⟨

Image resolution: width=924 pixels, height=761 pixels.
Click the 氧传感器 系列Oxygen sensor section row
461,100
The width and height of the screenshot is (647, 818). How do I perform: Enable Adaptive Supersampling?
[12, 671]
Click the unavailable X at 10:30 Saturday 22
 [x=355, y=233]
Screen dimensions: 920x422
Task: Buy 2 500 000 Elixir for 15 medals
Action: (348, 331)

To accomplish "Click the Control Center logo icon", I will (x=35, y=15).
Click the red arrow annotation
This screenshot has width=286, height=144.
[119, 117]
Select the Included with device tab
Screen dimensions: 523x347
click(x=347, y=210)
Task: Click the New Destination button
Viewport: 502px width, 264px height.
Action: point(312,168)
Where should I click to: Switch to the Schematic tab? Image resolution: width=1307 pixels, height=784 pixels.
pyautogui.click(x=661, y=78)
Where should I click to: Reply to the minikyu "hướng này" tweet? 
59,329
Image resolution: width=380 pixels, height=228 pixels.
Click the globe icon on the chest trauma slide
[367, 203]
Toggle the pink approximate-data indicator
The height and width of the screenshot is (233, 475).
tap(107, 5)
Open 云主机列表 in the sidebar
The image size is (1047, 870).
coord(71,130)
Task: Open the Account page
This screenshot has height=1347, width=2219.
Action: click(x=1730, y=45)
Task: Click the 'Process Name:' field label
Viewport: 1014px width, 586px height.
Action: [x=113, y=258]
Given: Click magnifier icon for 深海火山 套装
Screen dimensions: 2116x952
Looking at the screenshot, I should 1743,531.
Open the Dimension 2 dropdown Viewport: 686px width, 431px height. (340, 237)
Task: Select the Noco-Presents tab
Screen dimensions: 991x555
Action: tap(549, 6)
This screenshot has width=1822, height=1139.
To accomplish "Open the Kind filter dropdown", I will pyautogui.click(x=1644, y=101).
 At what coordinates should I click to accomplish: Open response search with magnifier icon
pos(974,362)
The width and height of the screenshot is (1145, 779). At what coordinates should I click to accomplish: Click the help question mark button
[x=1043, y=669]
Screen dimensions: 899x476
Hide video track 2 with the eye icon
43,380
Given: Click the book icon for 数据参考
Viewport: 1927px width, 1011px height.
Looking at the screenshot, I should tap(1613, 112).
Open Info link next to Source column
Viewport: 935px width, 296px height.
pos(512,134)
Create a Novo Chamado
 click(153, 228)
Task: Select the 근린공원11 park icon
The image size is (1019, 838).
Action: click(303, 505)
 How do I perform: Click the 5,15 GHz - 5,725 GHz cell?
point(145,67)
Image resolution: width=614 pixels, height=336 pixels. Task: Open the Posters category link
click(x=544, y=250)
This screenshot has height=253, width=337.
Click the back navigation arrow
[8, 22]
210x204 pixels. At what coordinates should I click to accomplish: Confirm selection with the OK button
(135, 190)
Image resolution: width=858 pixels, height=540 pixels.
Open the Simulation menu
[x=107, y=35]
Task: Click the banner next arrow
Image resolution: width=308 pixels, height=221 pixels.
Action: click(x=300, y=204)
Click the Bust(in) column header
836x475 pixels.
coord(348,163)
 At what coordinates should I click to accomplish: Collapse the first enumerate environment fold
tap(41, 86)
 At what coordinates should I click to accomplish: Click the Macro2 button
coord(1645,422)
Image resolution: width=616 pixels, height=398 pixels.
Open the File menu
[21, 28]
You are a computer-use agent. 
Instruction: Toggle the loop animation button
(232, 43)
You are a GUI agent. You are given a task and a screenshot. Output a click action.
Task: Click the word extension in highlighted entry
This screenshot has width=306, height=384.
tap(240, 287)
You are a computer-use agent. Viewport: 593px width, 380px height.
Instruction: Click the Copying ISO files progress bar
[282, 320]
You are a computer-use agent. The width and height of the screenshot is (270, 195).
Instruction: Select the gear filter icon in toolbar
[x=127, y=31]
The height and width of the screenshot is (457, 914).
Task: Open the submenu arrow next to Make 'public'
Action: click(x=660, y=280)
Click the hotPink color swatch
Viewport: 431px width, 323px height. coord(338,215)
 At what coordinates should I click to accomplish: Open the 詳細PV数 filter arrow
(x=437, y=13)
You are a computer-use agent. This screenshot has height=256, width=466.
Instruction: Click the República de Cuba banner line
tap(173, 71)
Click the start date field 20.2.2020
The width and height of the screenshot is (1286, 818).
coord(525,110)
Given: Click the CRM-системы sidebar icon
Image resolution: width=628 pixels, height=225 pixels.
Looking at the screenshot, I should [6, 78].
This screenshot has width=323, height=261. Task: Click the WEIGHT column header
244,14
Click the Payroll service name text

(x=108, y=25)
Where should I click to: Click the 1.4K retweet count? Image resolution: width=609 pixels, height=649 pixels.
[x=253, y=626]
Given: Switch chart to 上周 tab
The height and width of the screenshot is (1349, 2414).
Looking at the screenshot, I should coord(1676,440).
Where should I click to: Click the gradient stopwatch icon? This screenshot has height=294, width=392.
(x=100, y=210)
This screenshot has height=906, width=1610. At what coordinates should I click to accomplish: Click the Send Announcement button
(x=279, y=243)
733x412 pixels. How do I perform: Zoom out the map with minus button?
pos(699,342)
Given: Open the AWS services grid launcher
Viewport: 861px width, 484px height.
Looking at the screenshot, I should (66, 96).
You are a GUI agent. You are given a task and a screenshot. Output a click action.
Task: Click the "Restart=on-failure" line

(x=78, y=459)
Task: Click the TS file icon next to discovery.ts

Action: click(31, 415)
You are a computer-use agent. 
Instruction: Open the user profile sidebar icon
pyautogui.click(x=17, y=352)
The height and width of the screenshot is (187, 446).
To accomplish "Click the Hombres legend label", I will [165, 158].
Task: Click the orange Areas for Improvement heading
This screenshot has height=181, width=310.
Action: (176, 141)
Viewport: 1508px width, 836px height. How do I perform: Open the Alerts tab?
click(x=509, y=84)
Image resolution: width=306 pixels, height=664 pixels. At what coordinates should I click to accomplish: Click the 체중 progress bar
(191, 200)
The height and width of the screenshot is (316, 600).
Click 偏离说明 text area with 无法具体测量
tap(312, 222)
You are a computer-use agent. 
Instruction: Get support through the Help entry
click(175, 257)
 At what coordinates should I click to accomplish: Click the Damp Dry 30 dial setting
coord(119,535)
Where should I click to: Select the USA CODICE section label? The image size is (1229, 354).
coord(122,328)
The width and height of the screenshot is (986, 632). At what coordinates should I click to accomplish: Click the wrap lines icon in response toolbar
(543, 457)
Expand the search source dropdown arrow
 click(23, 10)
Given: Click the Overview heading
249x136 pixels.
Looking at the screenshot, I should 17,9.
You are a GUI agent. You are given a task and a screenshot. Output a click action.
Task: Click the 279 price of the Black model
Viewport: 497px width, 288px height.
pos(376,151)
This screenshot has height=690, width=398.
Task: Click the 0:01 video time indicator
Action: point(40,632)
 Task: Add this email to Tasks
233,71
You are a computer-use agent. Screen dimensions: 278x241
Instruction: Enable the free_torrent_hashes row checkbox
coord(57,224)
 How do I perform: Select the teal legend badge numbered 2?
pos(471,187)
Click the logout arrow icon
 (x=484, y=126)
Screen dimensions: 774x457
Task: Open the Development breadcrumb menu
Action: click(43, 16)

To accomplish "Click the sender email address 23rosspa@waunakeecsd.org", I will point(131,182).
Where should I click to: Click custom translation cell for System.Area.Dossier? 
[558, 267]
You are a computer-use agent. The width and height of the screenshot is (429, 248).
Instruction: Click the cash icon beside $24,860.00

⟩

Reproduce word for word the lines of the records from the line with "Given: Click the book icon for 数据参考" to the line with "click(153, 228)", including both of those lines.

▶ Written solution:
Given: Click the book icon for 数据参考
Viewport: 1927px width, 1011px height.
Looking at the screenshot, I should tap(1613, 112).
Open Info link next to Source column
Viewport: 935px width, 296px height.
pos(512,134)
Create a Novo Chamado
 click(153, 228)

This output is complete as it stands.